See the script and its docstrings for further details and customization options.

Handling Problematic Files (very large/single-line)

Some files can be pathological (e.g., extremely large single-line text or unstructured binaries). The loader now safely handles these via streamed text normalization with adaptive soft wrapping and strict byte/time caps.

  • Defaults remain safe: problematic files are skipped unless include_problematic=True.
  • When included, problematic files are processed as normalized text with UTF-8 replacement and soft wraps on-the-fly.
  • If streaming fails unexpectedly, the system falls back to a capped binary BLOB read.
  • Metadata captured for normalized files includes original_size and original_sha256_prefix.

Example using load_file_to_collection() from mcard.file_utility:

from pathlib import Path
from mcard.model.card_collection import CardCollection
from mcard.file_utility import load_file_to_collection

collection = CardCollection()

# Load a single file with safe streamed normalization (and optional metadata-only mode)
results = load_file_to_collection(
    Path("tests/test_data/OneMoreLongStringFile.js"),
    collection,
    include_problematic=True,             # opt-in to include problematic files
    max_bytes_on_problem=2 * 1024 * 1024, # cap for streaming/fallback paths
    metadata_only=False                   # set True to store only metadata for problematic files
)

# Or load a directory recursively with the same options
results = load_file_to_collection(
    Path("tests/test_data"),
    collection,
    recursive=True,
    include_problematic=True,
    max_bytes_on_problem=2 * 1024 * 1024,
    metadata_only=False
)

Notes:

  • Normalized text is stored with mime_type='text/plain' and includes normalized=True and wrap_width in the file info.
  • When fallback occurs, MIME is application/octet-stream and only capped bytes are stored.
  • Adaptive wrap width is chosen by extension via env-configured values.

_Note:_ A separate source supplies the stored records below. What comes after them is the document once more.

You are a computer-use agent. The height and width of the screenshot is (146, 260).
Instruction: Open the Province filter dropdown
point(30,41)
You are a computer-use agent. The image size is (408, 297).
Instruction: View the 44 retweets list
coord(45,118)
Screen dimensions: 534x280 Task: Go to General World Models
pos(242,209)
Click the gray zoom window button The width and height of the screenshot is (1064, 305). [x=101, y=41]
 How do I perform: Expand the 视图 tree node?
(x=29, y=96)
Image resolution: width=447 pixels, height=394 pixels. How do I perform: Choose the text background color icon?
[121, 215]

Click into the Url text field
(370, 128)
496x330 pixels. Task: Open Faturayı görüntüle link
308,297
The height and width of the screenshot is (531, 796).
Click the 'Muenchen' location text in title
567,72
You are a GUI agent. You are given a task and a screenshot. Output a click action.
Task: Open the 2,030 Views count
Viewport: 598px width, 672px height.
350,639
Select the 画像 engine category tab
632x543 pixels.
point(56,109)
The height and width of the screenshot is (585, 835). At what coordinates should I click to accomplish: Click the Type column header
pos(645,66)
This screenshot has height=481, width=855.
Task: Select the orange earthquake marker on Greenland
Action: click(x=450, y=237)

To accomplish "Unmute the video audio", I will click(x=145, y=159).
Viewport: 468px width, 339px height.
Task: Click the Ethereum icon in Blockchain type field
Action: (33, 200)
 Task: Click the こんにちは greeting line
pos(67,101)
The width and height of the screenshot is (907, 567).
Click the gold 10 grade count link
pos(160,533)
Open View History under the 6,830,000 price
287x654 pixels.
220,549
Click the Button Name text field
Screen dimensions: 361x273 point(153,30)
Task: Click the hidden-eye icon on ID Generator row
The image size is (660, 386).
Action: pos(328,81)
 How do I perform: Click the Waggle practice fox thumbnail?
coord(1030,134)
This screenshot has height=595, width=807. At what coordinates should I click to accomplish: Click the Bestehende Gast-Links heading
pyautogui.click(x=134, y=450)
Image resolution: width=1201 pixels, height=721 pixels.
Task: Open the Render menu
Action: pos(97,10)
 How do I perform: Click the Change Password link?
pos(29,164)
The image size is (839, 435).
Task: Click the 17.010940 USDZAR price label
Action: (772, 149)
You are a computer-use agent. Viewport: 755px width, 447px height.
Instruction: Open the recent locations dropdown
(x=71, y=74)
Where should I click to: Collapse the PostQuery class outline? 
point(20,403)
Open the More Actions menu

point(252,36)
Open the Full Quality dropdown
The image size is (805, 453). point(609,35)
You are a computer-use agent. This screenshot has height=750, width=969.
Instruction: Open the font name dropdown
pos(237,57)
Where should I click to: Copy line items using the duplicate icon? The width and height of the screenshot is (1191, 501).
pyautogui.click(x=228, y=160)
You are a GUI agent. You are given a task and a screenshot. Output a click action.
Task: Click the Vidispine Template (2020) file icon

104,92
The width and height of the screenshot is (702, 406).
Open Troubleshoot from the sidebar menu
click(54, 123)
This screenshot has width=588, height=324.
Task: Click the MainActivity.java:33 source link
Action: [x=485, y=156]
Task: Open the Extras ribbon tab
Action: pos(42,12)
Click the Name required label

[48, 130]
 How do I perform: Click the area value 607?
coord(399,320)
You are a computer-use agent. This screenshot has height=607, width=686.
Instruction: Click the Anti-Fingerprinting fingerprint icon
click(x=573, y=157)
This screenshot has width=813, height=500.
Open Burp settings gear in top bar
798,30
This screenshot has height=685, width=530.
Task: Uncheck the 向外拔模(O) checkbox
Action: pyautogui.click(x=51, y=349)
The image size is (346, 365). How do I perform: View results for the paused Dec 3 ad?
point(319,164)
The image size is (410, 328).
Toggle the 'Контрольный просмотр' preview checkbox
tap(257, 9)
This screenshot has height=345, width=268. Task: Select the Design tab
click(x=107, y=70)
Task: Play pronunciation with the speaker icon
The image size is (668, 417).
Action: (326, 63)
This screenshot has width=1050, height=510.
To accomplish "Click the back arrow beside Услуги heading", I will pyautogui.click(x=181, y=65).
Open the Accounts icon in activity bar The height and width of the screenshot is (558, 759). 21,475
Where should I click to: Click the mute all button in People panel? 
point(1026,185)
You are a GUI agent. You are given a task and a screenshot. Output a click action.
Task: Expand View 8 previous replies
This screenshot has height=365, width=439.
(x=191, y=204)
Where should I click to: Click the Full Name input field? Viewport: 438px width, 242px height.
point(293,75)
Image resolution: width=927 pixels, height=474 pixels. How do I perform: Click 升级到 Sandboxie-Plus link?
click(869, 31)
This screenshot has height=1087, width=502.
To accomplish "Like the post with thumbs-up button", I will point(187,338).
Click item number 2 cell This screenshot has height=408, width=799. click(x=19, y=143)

Environment variables to tune behavior:

  • MCARD_WRAP_WIDTH_DEFAULT (default 1000)
  • MCARD_WRAP_WIDTH_KNOWN (default 1200)
  • MCARD_MAX_PROBLEM_TEXT_BYTES (default 2MB)
  • MCARD_READ_TIMEOUT_SECS (default 30)

.gitignore Notes

  • The data/loaded_content/ directory is now included in .gitignore and will not be tracked by git. This ensures that output/generated files do not pollute the repository.

PyTest Configuration

  • The project uses PyTest for testing.
  • Tests are located in the tests directory.
  • The configuration file pytest.ini specifies test paths and naming conventions.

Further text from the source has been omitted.